"Nuwun sewu nggih, kula badhe ngrumput maleh. Kala wau niku toya seganten nembe pasang, toyane minggah. Nek mboten ngrumput nggih mboten angsal damel, mbenjeng mboten wonten sing kangge tumbas sarem"
Wanita tua itu minta permisi. Artinya: "Maaf ya, saya akan mencari rumput lagi. Tadi itu air laut sedang pasang, airnya naik. Kalau tidak merumput ya tidak akan dapat hasil, besok-besok tidak ada yang dipakai membeli garam."
Padahal waktu itu sudah pukul 16.00, saat-saat wanita seusianya mestinya sudah mandi dan duduk-duduk santai di rumahnya. Tetapi Mbok Tumikem masih ingin mencebur ke pantai. Maka dengan sisa-sisa tenaga yang ringgih, ia berdiri sambil menenteng wangkilnya. Wangkil adalah alat semacam cangkul kecil dan seberat sabit. Lalu menghampiri keranjang plastik merahnya yang selalu dibawa ke mana-mana saat mencari rumput laut di Pantai Klayar.
Perempuan yang diperkirakan usia 60-an tahun itu (ia tidak tau persis berapa umurnya) mengaku tidak takut dengan panas matahari dan ganasnya ombak pantai selatan di Kec. Punung, Kab. Pacitan itu. Setiap hari rata-rata 5-8 jam di pantai mencari rumput laut yang tumbuh liar. Kakinya lebih sering terendam air laut, dan kain jariknya basah kuyup.
Terkadang ia tergelincir dan kakinya lecet terkena tiram. Ia sudah merasakan risiko itu, misalnya ketika satu minggu tidak mencari rumput laut karena terpeleset jatuh dan kakinya terkilir.
Sambil menanti surutnya air laut, kepada Gelora, perempuan asal Desa Bomo itu menuturkan liku-liku sebagai wong ndeso yang utun dan sepenuh hidupnya bergantung pada alam sekitarnya. Ia tak mengenal bising kota dengan segala hingar-bingarnya, selain hanya melalui layar TV 14 inci di rumahnya. Ibu tiga anak dan nenek tiga cucu ini tinggal bersama keluarga anak laki-lakinya, Kasno. Kasno setiap hari juga ikut mencari rumput laut ketika tidak menggarap ladang atau saat sedang nganggur sebagai buruh serabutan di desanya.
Sehari Rp 30.000
Dalam sehari bekerja, mbok Tumikem rata-rata mampu mendapatkan dua karung goni rumput laut basah. Terkadang juga hanya dapat sekarung kalau air pasangnya lama. Pada waktu air laut pasang itu maka karang pantai yang ditumbuhi rumput laut ikut terendam, terkadang sampai setinggi lutut, kadang setinggi dada orang dewasa.

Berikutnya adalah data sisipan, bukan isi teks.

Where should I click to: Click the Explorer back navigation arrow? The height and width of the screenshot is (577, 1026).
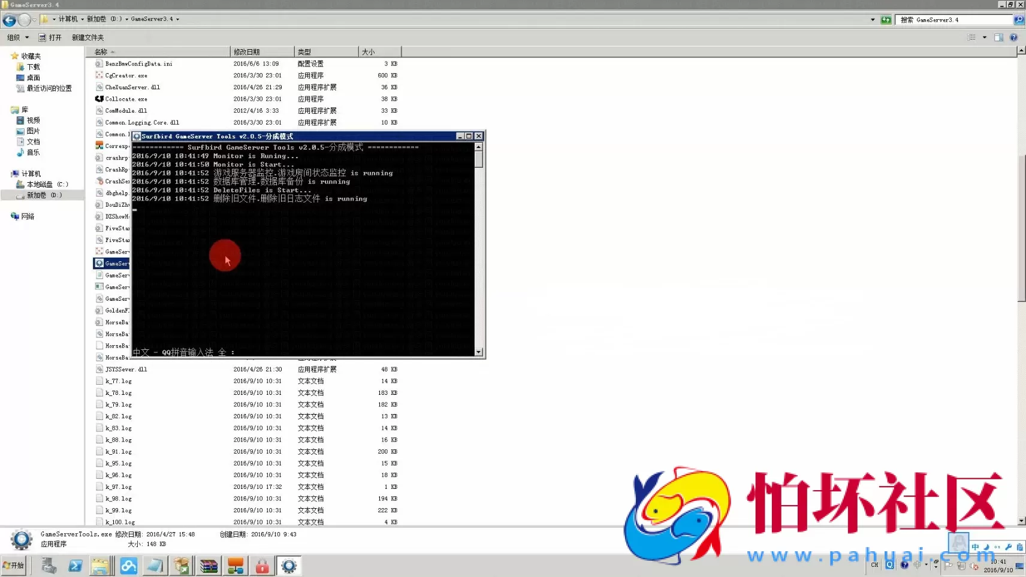[9, 20]
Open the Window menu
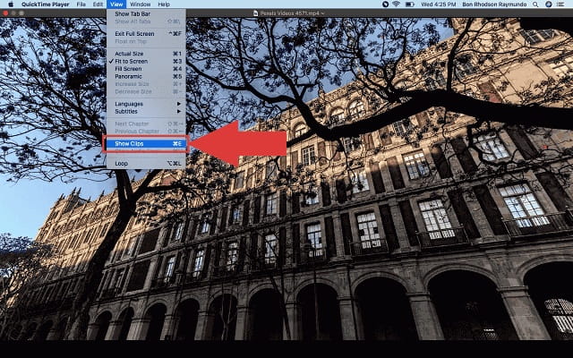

Praktis pada saat pasang itu, mbok Tumi, Kasno, dan dua orang kawannya yaitu Yatini dan Tumirah, tidak bisa mengambil rumput.
Oleh Kasno rumput itu kemudian dibawa pulang. Setelah dicuci dengan air tawar agar bersih dari kotoran dan pasir-pasir laut, kemudian dijemur untuk dikeringkan. Setelah kering itulah rumput laut dijual kepada agen/pengepul Rp 2.500 per kilogram. Sekarung goni rumput basah, setelah kering bobotnya tinggal 5-6 kg saja. Kalau seharian bisa mengumpulkan dua karung rumput basah, berarti penghasilannya 2 x 6 kg x Rp 2.500 = Rp 30.000.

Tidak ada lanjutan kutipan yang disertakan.